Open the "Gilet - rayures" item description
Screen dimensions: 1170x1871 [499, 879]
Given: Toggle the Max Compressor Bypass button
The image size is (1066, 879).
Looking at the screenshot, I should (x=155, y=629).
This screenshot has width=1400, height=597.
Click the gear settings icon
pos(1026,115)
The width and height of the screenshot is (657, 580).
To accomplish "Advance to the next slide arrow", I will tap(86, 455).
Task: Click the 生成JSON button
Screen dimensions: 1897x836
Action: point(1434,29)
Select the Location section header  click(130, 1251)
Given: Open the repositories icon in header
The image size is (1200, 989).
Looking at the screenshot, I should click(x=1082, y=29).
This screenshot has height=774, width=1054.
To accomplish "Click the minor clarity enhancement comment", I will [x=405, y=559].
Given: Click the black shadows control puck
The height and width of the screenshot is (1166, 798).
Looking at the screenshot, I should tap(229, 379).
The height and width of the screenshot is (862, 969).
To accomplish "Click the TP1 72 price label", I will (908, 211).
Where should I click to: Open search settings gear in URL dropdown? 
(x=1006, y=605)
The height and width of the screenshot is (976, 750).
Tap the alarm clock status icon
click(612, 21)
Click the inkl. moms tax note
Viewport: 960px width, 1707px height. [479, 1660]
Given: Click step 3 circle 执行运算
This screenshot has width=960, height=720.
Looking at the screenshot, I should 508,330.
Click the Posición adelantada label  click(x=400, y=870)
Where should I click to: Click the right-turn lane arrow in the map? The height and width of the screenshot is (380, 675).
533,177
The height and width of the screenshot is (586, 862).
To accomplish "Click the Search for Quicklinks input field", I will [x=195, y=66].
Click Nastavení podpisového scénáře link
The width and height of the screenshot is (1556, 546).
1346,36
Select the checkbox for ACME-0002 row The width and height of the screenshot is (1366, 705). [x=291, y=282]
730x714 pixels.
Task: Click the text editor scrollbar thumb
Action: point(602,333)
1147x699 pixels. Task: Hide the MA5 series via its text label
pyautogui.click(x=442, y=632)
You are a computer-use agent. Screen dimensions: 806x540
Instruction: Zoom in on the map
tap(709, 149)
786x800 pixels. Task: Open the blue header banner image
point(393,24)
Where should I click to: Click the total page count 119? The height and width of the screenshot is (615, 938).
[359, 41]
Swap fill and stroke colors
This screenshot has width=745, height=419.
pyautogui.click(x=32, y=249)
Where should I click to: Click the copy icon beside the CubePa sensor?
====
__Instructions to follow__.
The response must consist of all the data, reproduced without alteration.

__Your response__.
Open the "Gilet - rayures" item description
Screen dimensions: 1170x1871 [499, 879]
Given: Toggle the Max Compressor Bypass button
The image size is (1066, 879).
Looking at the screenshot, I should (x=155, y=629).
This screenshot has width=1400, height=597.
Click the gear settings icon
pos(1026,115)
The width and height of the screenshot is (657, 580).
To accomplish "Advance to the next slide arrow", I will tap(86, 455).
Task: Click the 生成JSON button
Screen dimensions: 1897x836
Action: point(1434,29)
Select the Location section header  click(130, 1251)
Given: Open the repositories icon in header
The image size is (1200, 989).
Looking at the screenshot, I should click(x=1082, y=29).
This screenshot has height=774, width=1054.
To accomplish "Click the minor clarity enhancement comment", I will [x=405, y=559].
Given: Click the black shadows control puck
The height and width of the screenshot is (1166, 798).
Looking at the screenshot, I should tap(229, 379).
The height and width of the screenshot is (862, 969).
To accomplish "Click the TP1 72 price label", I will (908, 211).
Where should I click to: Open search settings gear in URL dropdown? 
(x=1006, y=605)
The height and width of the screenshot is (976, 750).
Tap the alarm clock status icon
click(612, 21)
Click the inkl. moms tax note
Viewport: 960px width, 1707px height. [479, 1660]
Given: Click step 3 circle 执行运算
This screenshot has width=960, height=720.
Looking at the screenshot, I should 508,330.
Click the Posición adelantada label  click(x=400, y=870)
Where should I click to: Click the right-turn lane arrow in the map? The height and width of the screenshot is (380, 675).
533,177
The height and width of the screenshot is (586, 862).
To accomplish "Click the Search for Quicklinks input field", I will [x=195, y=66].
Click Nastavení podpisového scénáře link
The width and height of the screenshot is (1556, 546).
1346,36
Select the checkbox for ACME-0002 row The width and height of the screenshot is (1366, 705). [x=291, y=282]
730x714 pixels.
Task: Click the text editor scrollbar thumb
Action: point(602,333)
1147x699 pixels. Task: Hide the MA5 series via its text label
pyautogui.click(x=442, y=632)
You are a computer-use agent. Screen dimensions: 806x540
Instruction: Zoom in on the map
tap(709, 149)
786x800 pixels. Task: Open the blue header banner image
point(393,24)
Where should I click to: Click the total page count 119? The height and width of the screenshot is (615, 938).
[359, 41]
Swap fill and stroke colors
This screenshot has width=745, height=419.
pyautogui.click(x=32, y=249)
Where should I click to: Click the copy icon beside the CubePa sensor?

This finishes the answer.